The mainframe -- an IBM 2066-002, part of the zSeries line -- was unable to keep up with the demands of crunching data on 500 million unique vehicles every year. Some of the data processing jobs on the mainframe would often take several days to complete. Parts of the infrastructure at Polk were close to 20 years old when executives first started looking elsewhere for solutions in 2004.
With about 4.5 petabytes of stored information on hand, the mainframe took on the persona of a lumbering behemoth. This was especially the case when the IT staff had to accommodate new business requirements such as a car dealership adding a new type of vehicle to its inventory. Each update required a major rework of the program, said Mick Isiminger, director of IT operations at RLP Technologies, a wholly-owned research and development subsidiary of Polk.
And the amount of information on hand was growing. As one of the largest providers of automotive consumer information, Polk tasked RLP Technologies (RLPT) with finding, configuring and deploying a higher performance and more flexible alternative.
Grid computing versus mainframe
Leading the effort, Isiminger said the decision was made early on to switch out the mainframe and go with a grid computing environment. Why a grid? Because it offered a "loosely coupled environment" that could adapt to change more easily than a mainframe, he said.
Grid computing performs higher throughput computing by distributing processes across a group of servers. Grids use the resources of this network to solve large-scale computations.
They can also perform computations on large data sets by breaking them into many smaller ones. Grids are a popular form of computing in academic and scientific environments, and organizations like the Open Grid Forum have formed to promote their use in the enterprise.

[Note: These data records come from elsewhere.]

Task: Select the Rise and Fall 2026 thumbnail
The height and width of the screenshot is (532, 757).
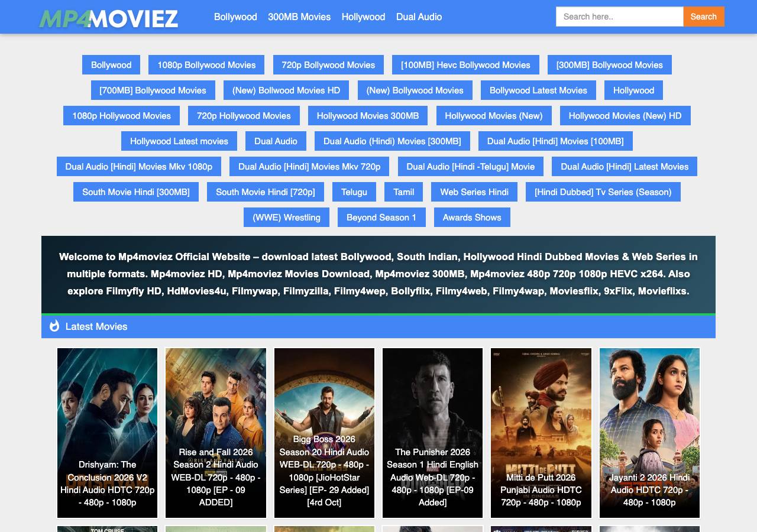Action: pos(216,433)
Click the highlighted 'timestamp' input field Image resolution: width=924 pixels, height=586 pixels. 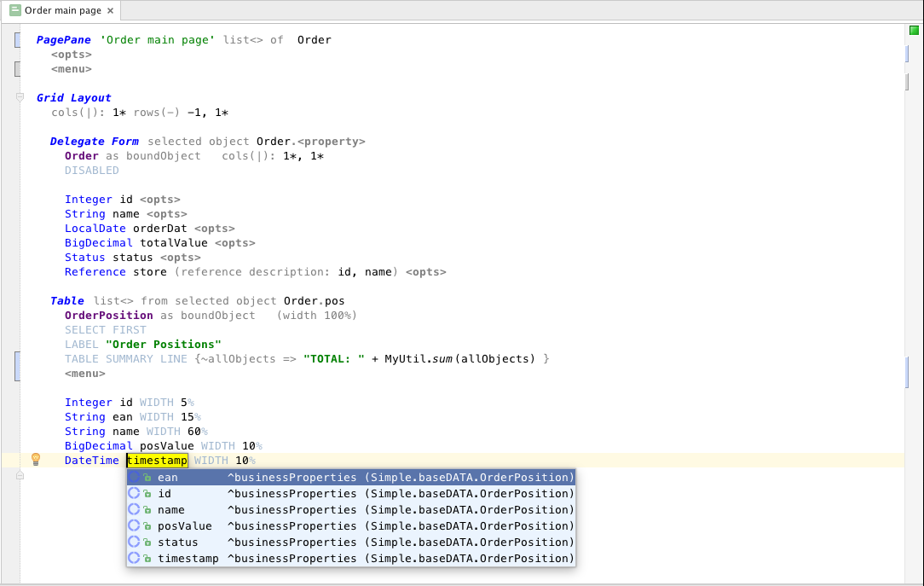[158, 461]
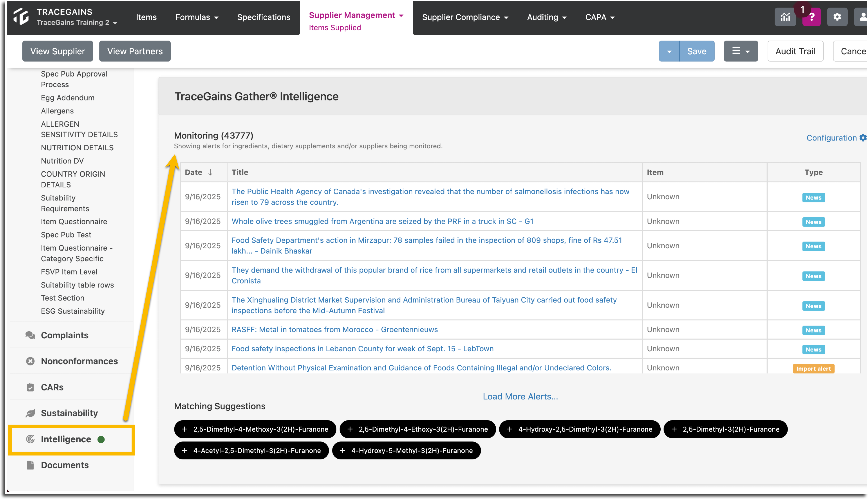This screenshot has width=868, height=499.
Task: Select Sustainability with the leaf icon
Action: (x=69, y=413)
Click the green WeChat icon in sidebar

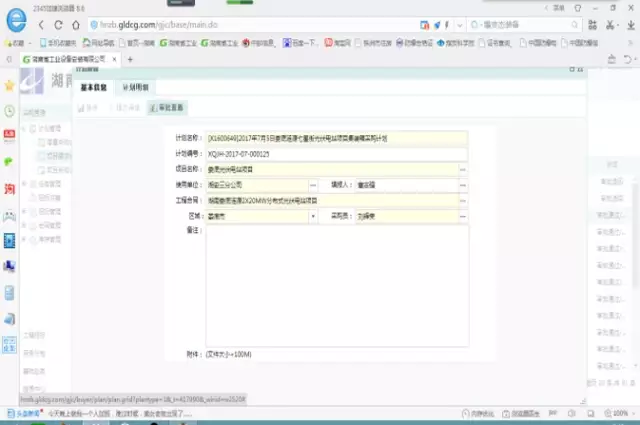point(10,162)
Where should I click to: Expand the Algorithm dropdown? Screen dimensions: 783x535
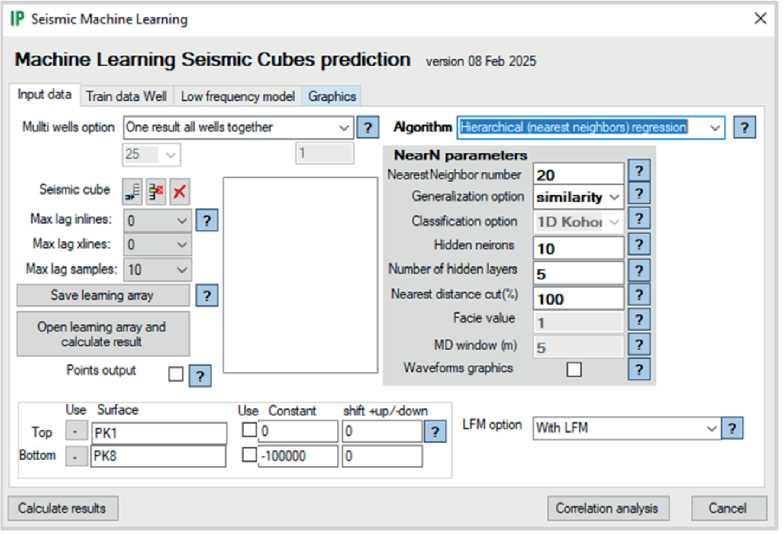tap(714, 128)
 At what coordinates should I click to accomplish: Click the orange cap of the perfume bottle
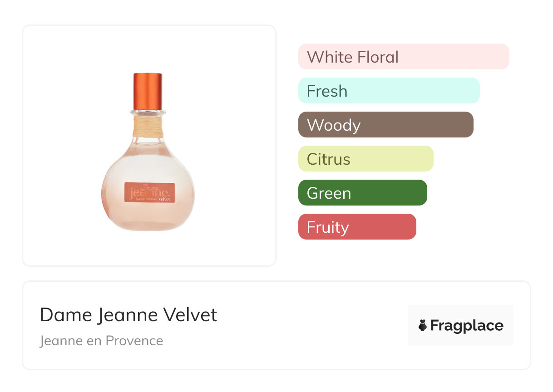(x=148, y=91)
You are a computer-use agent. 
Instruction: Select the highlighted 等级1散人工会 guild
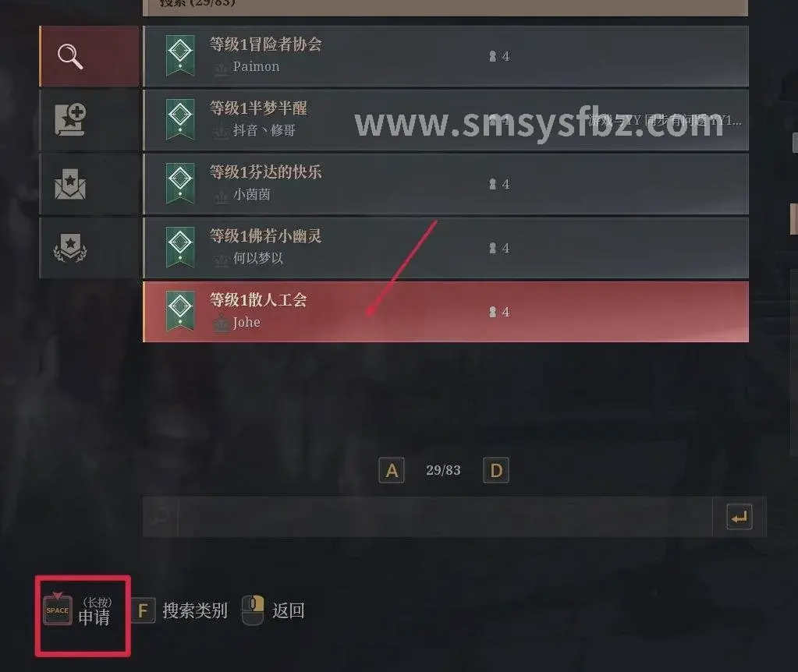tap(446, 311)
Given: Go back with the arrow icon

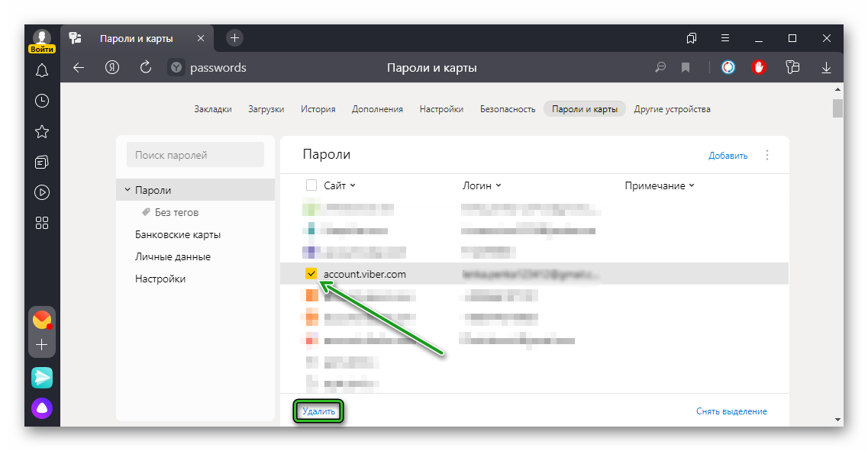Looking at the screenshot, I should click(x=79, y=68).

The servers that would go into the grid were still a matter of debate, however. RLPT's search began with SPARC-based servers from Sun Microsystems Inc. and x86 servers from Dell Inc. Testing included performance benchmarking and scalability for future updates and determined which servers handled floating point and integer calculations the fastest.
Price was also a consideration, although it actually trailed performance and scalability in the pecking order. Truth be told, the Sun SPARC and Dell x86 servers were similarly priced, Isiminger said.

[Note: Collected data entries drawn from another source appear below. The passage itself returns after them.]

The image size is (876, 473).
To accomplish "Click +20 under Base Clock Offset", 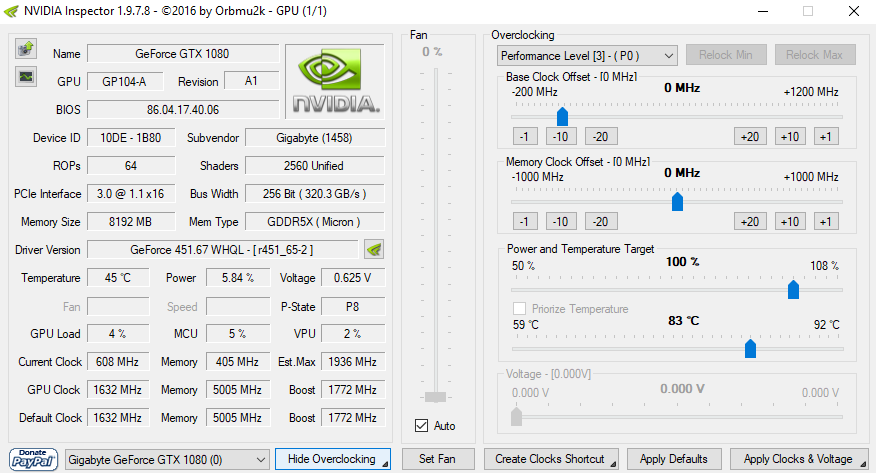I will 749,136.
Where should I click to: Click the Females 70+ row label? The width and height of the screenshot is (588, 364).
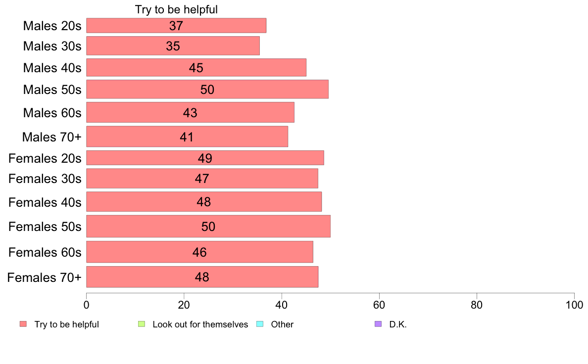pos(44,277)
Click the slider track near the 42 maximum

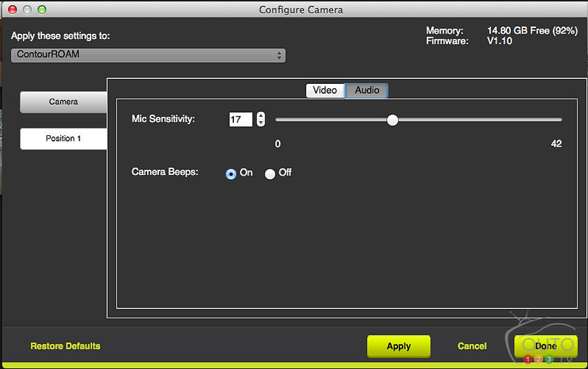click(554, 120)
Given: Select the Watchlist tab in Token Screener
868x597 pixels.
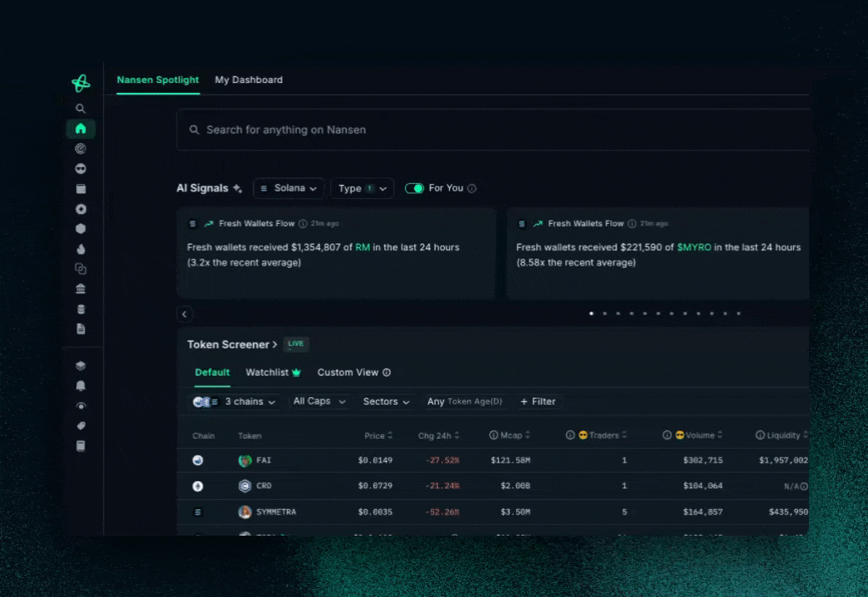Looking at the screenshot, I should 272,372.
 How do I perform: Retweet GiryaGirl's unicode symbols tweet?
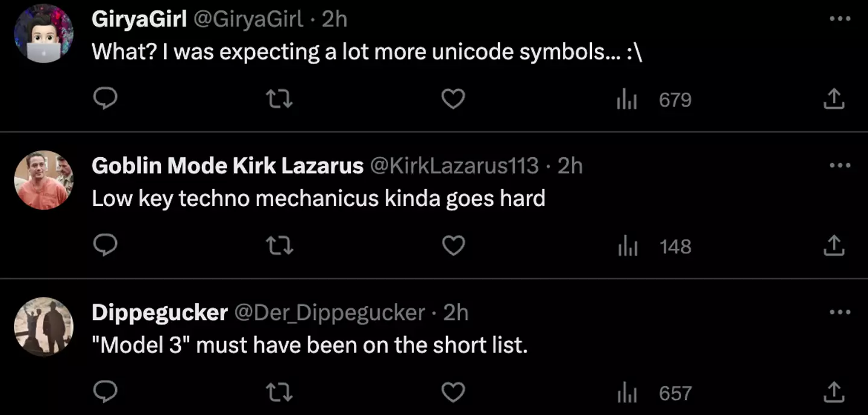[280, 99]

Ultimately, the choice was made to deploy the grid on Intel-based Dell PowerEdge 6850 servers. The production grid comprises 49 servers and 118 processors running Red Hat Enterprise Linux. The grid also runs an RLPT custom-built internal data management application, called OneView360, which handles all information processing.
Isiminger said his IT staff moved from the mainframe to a grid using high-performance code developed in Assembler and PL/1, business logic in COBOL, proprietary mainframe development tools, flat file processing, VSAM and some IMS.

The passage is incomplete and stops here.